You, O king, are the king of kings;
to you the God of heaven
has given dominion and strength, power and glory;
men, wild beasts, and birds of the air, wherever they may dwell,
he has handed over to you, making you ruler over them all;
you are the head of gold.
Another kingdom shall take your place, inferior to yours,
then a third kingdom, of bronze,
which shall rule over the whole earth.
There shall be a fourth kingdom, strong as iron;
it shall break in pieces and subdue all these others,
just as iron breaks in pieces and crushes everything else.
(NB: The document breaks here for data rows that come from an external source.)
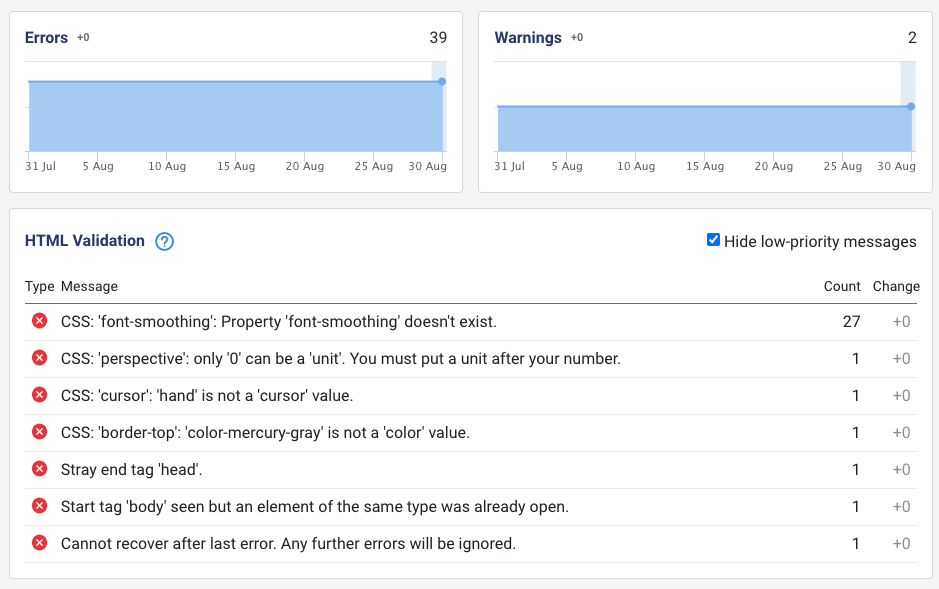
Task: Uncheck 'Hide low-priority messages'
Action: pos(714,239)
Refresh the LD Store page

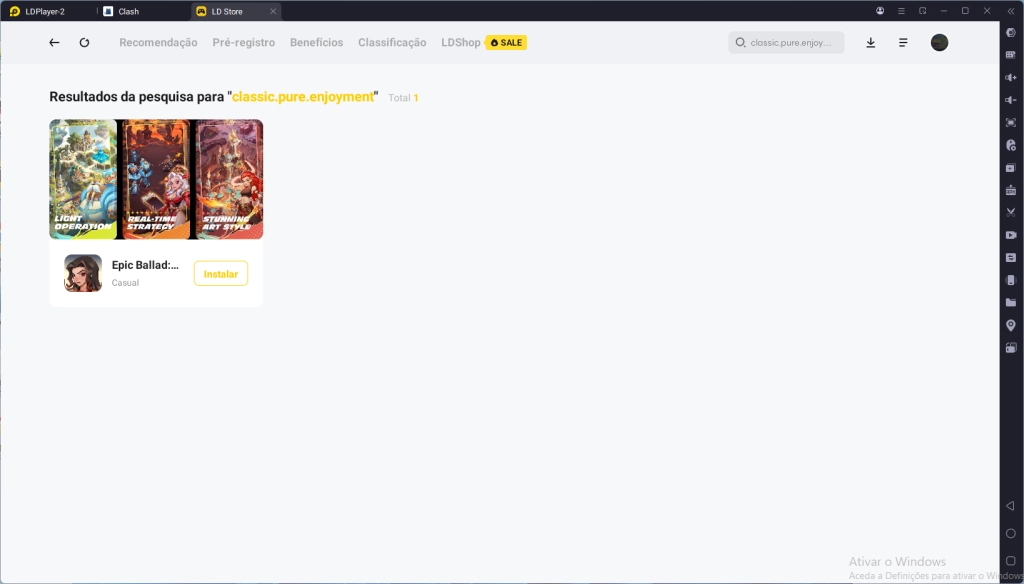pyautogui.click(x=84, y=43)
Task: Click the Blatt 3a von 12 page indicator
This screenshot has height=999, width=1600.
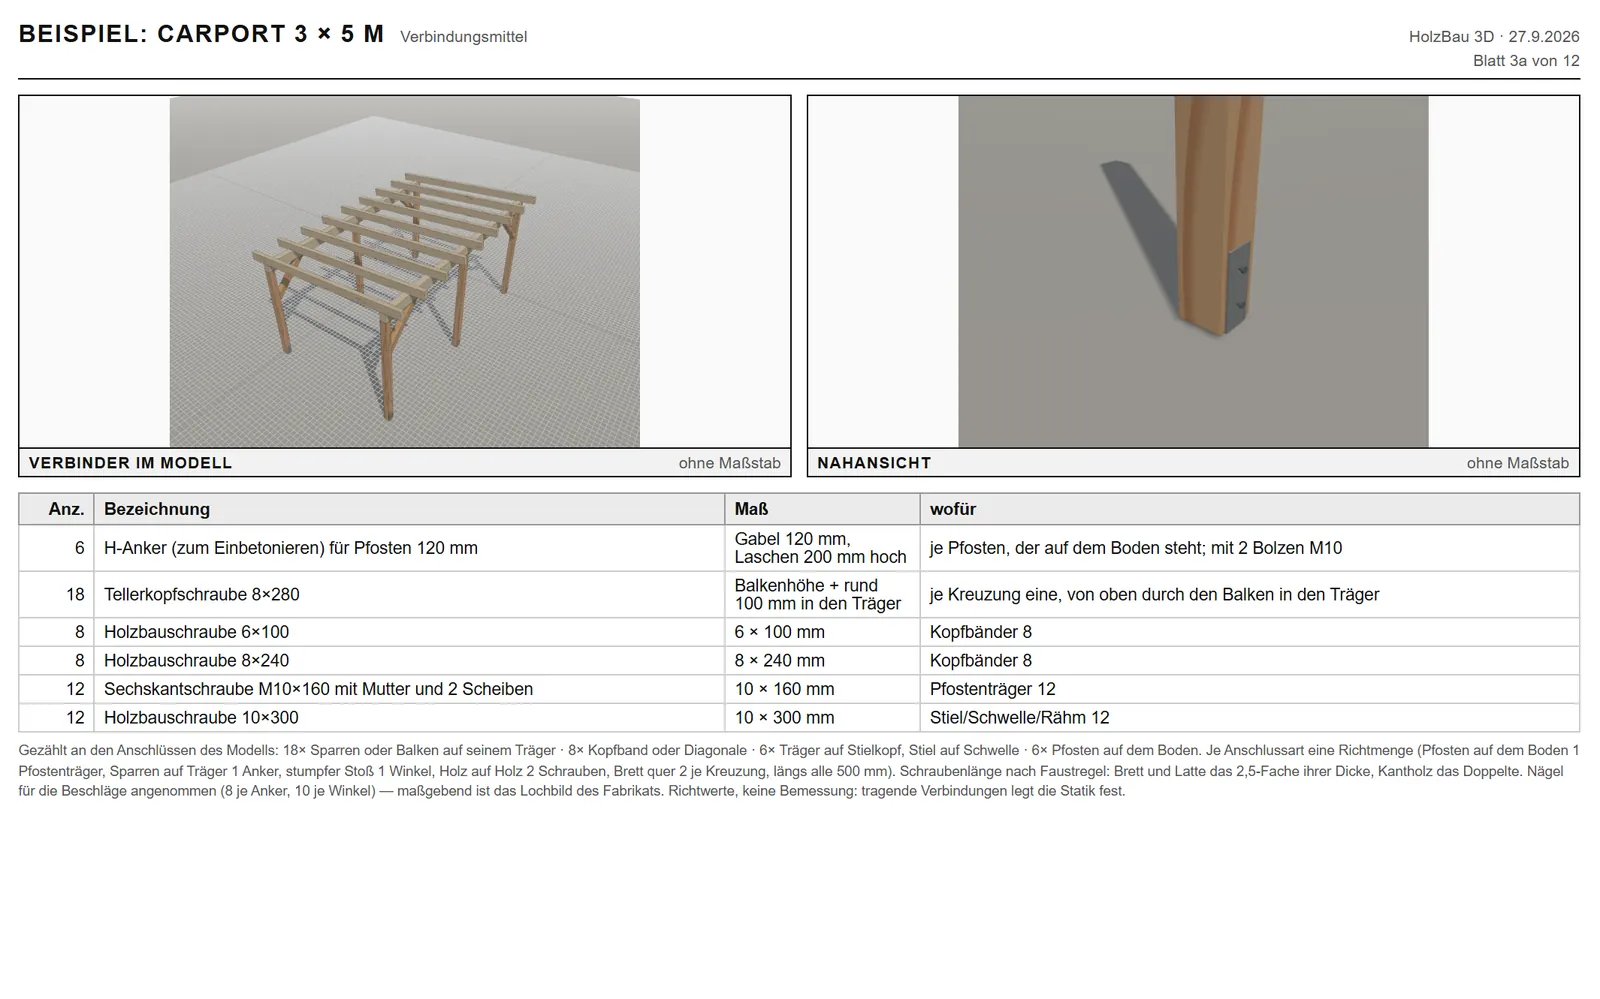Action: (1526, 61)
The feet and toes you saw, partly of potter’s tile and partly of iron,
mean that it shall be a divided kingdom,
but yet have some of the hardness of iron.
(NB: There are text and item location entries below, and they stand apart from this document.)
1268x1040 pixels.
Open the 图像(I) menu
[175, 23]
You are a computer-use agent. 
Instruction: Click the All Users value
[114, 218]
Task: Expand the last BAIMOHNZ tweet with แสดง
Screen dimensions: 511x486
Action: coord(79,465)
As you saw the iron mixed with clay tile,
and the toes partly iron and partly tile,
the kingdom shall be partly strong and partly fragile.
The iron mixed with clay tile
means that they shall seal their alliances by intermarriage,
but they shall not stay united, any more than iron mixes with clay.
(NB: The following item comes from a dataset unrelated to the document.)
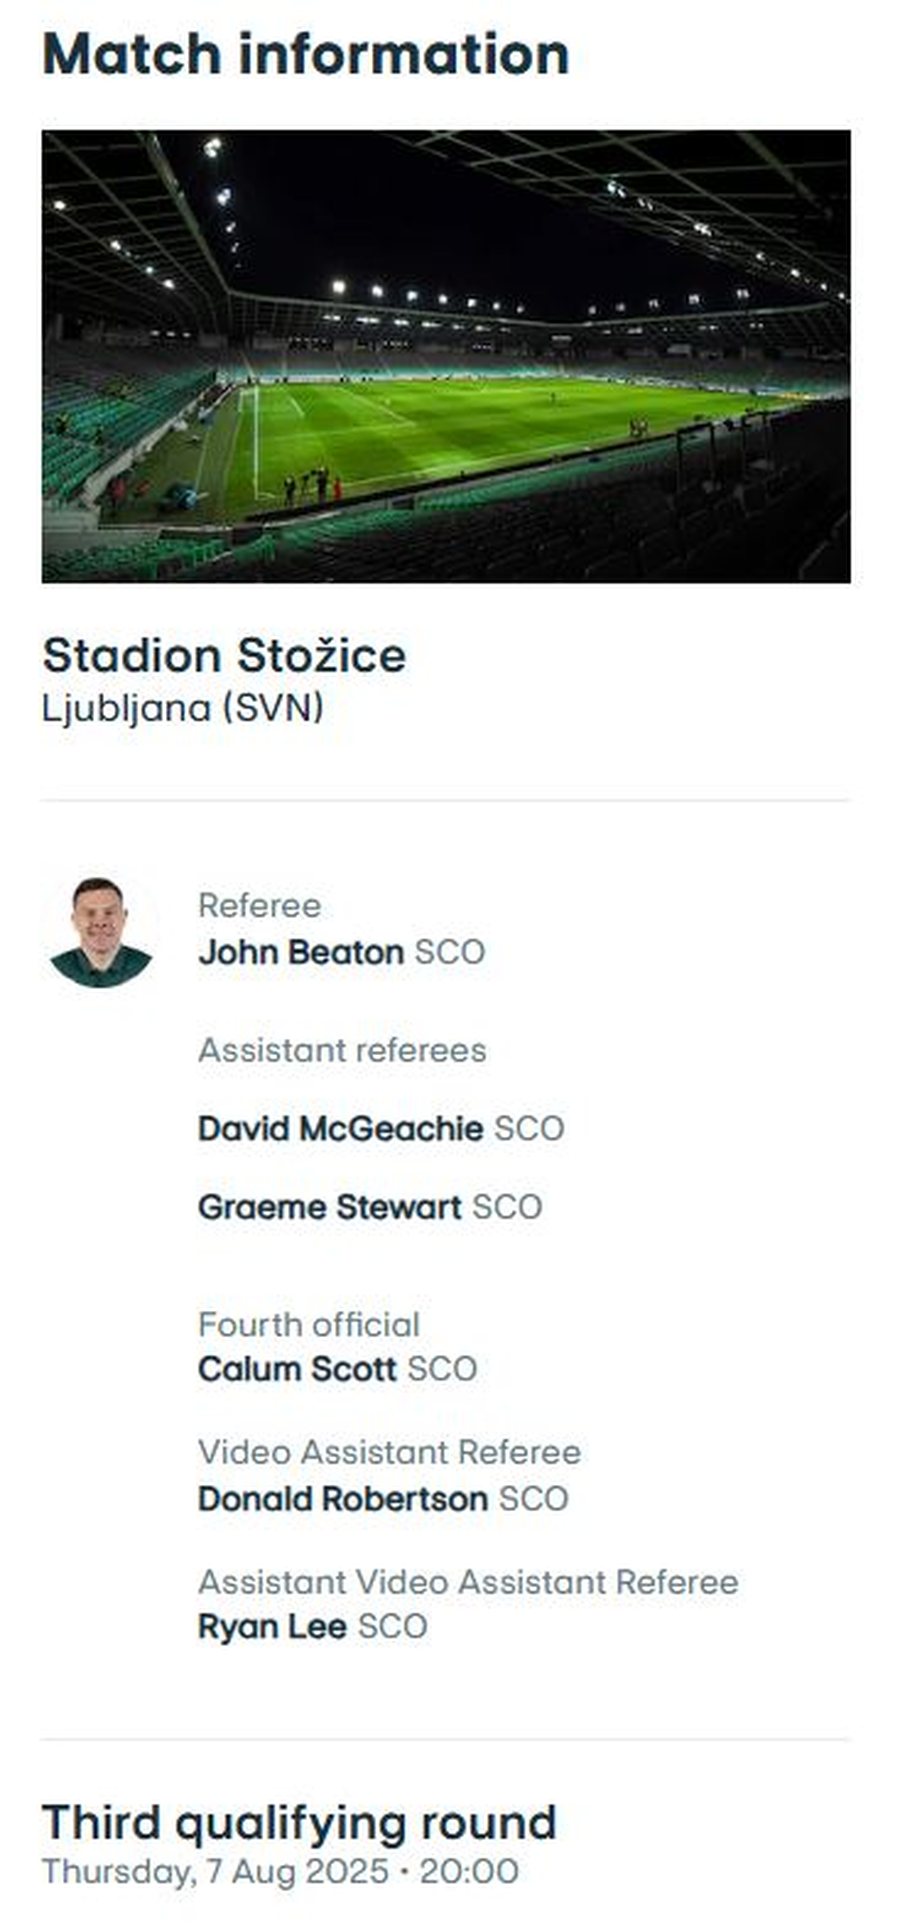Click the match date Thursday, 7 Aug 2025

point(215,1872)
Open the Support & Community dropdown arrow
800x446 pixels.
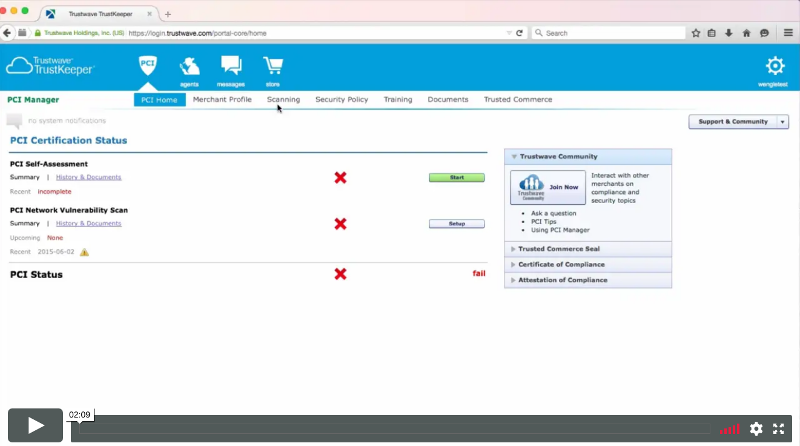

In the lifetime of those kings
the God of heaven will set up a kingdom
that shall never be destroyed or delivered up to another people;
rather, it shall break in pieces all these kingdoms
and put an end to them, and it shall stand forever.
That is the meaning of the stone you saw hewn from the mountain
without a hand being put to it,
which broke in pieces the tile, iron, bronze, silver, and gold.
The great God has revealed to the king what shall be in the future;
this is exactly what you dreamed, and its meaning is sure.”

Responsorial Psalm
DN 3:57, 58, 59, 60, 61

R. (59b) Give glory and eternal praise to him.
“Bless the Lord, all you works of the Lord,
praise and exalt him above all forever.”
R. Give glory and eternal praise to him.
“Angels of the Lord, bless the Lord,
praise and exalt him above all forever.”
R. Give glory and eternal praise to him.
“You heavens, bless the Lord,
praise and exalt him above all forever.”
R. Give glory and eternal praise to him.
“All you waters above the heavens, bless the Lord,
praise and exalt him above all forever.”
R. Give glory and eternal praise to him.
“All you hosts of the Lord, bless the Lord;
praise and exalt him above all forever.”
R. Give glory and eternal praise to him.

Gospel
LK 21:5-11

While some people were speaking about
how the temple was adorned with costly stones and votive offerings,
Jesus said, “All that you see here–
the days will come when there will not be left
a stone upon another stone that will not be thrown down.”Then they asked him,
“Teacher, when will this happen?
And what sign will there be when all these things are about to happen?”
He answered,
“See that you not be deceived,
for many will come in my name, saying,
‘I am he,’ and ‘The time has come.’
Do not follow them!
When you hear of wars and insurrections,
do not be terrified; for such things must happen first,
but it will not immediately be the end.”
Then he said to them,
“Nation will rise against nation, and kingdom against kingdom.
There will be powerful earthquakes, famines, and plagues
from place to place;
and awesome sights and mighty signs will come from the sky.”